Data pulled from a collection
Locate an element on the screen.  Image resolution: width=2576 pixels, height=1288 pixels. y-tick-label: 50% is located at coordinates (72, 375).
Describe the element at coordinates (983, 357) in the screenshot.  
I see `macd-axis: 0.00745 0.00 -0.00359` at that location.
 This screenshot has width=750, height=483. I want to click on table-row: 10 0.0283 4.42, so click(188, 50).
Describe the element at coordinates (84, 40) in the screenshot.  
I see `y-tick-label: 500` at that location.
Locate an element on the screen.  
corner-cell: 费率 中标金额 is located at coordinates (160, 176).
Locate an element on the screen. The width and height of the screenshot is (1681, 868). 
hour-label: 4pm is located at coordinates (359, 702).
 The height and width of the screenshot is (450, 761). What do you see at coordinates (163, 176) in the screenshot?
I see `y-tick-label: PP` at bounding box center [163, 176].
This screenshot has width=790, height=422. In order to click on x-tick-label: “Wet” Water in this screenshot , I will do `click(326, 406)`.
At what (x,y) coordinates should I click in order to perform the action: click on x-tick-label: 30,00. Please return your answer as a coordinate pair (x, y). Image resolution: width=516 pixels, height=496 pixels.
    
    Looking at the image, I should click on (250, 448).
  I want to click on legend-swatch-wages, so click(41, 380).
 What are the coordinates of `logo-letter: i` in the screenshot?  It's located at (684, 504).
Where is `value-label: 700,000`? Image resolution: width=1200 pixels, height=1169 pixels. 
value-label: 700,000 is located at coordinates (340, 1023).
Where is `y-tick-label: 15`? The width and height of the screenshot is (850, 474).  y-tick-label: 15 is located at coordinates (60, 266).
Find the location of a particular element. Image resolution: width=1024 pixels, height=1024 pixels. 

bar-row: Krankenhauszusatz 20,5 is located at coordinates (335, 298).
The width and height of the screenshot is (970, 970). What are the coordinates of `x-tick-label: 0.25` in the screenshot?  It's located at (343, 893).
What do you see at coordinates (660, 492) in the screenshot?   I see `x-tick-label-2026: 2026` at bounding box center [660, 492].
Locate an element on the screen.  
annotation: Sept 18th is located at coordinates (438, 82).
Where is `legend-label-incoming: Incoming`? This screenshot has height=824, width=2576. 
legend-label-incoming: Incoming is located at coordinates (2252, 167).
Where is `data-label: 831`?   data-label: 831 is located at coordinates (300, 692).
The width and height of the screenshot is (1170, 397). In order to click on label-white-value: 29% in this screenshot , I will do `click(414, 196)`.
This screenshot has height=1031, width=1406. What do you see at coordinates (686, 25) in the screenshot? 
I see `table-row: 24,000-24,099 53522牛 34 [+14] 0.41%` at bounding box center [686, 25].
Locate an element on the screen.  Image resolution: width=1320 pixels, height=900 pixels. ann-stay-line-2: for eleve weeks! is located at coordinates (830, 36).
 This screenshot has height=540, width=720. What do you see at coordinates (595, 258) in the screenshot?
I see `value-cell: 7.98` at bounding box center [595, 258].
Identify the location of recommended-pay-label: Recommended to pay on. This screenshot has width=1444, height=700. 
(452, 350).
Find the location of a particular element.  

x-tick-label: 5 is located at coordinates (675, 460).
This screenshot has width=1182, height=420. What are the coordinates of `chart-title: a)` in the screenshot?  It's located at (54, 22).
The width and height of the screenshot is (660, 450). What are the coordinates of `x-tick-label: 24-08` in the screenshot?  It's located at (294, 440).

→ TASK STATEMENT: In the lines above, substitute "Find an element on the screen" for "Locate an element on the screen" wherever it appears, and leave everything else unchanged.

→ EXERCISE ANSWER:
Find an element on the screen.  Image resolution: width=2576 pixels, height=1288 pixels. y-tick-label: 50% is located at coordinates (72, 375).
Describe the element at coordinates (983, 357) in the screenshot.  
I see `macd-axis: 0.00745 0.00 -0.00359` at that location.
 This screenshot has width=750, height=483. I want to click on table-row: 10 0.0283 4.42, so click(188, 50).
Describe the element at coordinates (84, 40) in the screenshot.  
I see `y-tick-label: 500` at that location.
Find an element on the screen.  
corner-cell: 费率 中标金额 is located at coordinates (160, 176).
Find an element on the screen. The width and height of the screenshot is (1681, 868). 
hour-label: 4pm is located at coordinates (359, 702).
 The height and width of the screenshot is (450, 761). What do you see at coordinates (163, 176) in the screenshot?
I see `y-tick-label: PP` at bounding box center [163, 176].
This screenshot has width=790, height=422. In order to click on x-tick-label: “Wet” Water in this screenshot , I will do `click(326, 406)`.
At what (x,y) coordinates should I click in order to perform the action: click on x-tick-label: 30,00. Please return your answer as a coordinate pair (x, y). Image resolution: width=516 pixels, height=496 pixels.
    
    Looking at the image, I should click on (250, 448).
  I want to click on legend-swatch-wages, so click(41, 380).
 What are the coordinates of `logo-letter: i` in the screenshot?  It's located at (684, 504).
Where is `value-label: 700,000`? Image resolution: width=1200 pixels, height=1169 pixels. 
value-label: 700,000 is located at coordinates (340, 1023).
Where is `y-tick-label: 15`? The width and height of the screenshot is (850, 474).  y-tick-label: 15 is located at coordinates (60, 266).
Find the location of a particular element. Image resolution: width=1024 pixels, height=1024 pixels. 

bar-row: Krankenhauszusatz 20,5 is located at coordinates (335, 298).
The width and height of the screenshot is (970, 970). What are the coordinates of `x-tick-label: 0.25` in the screenshot?  It's located at (343, 893).
What do you see at coordinates (660, 492) in the screenshot?   I see `x-tick-label-2026: 2026` at bounding box center [660, 492].
Find an element on the screen.  
annotation: Sept 18th is located at coordinates (438, 82).
Where is `legend-label-incoming: Incoming`? This screenshot has height=824, width=2576. 
legend-label-incoming: Incoming is located at coordinates (2252, 167).
Where is `data-label: 831`?   data-label: 831 is located at coordinates (300, 692).
The width and height of the screenshot is (1170, 397). In order to click on label-white-value: 29% in this screenshot , I will do `click(414, 196)`.
This screenshot has height=1031, width=1406. What do you see at coordinates (686, 25) in the screenshot? 
I see `table-row: 24,000-24,099 53522牛 34 [+14] 0.41%` at bounding box center [686, 25].
Find an element on the screen.  Image resolution: width=1320 pixels, height=900 pixels. ann-stay-line-2: for eleve weeks! is located at coordinates (830, 36).
 This screenshot has height=540, width=720. What do you see at coordinates (595, 258) in the screenshot?
I see `value-cell: 7.98` at bounding box center [595, 258].
Identify the location of recommended-pay-label: Recommended to pay on. This screenshot has width=1444, height=700. 
(452, 350).
Find the location of a particular element.  

x-tick-label: 5 is located at coordinates (675, 460).
This screenshot has width=1182, height=420. What are the coordinates of `chart-title: a)` in the screenshot?  It's located at (54, 22).
The width and height of the screenshot is (660, 450). What are the coordinates of `x-tick-label: 24-08` in the screenshot?  It's located at (294, 440).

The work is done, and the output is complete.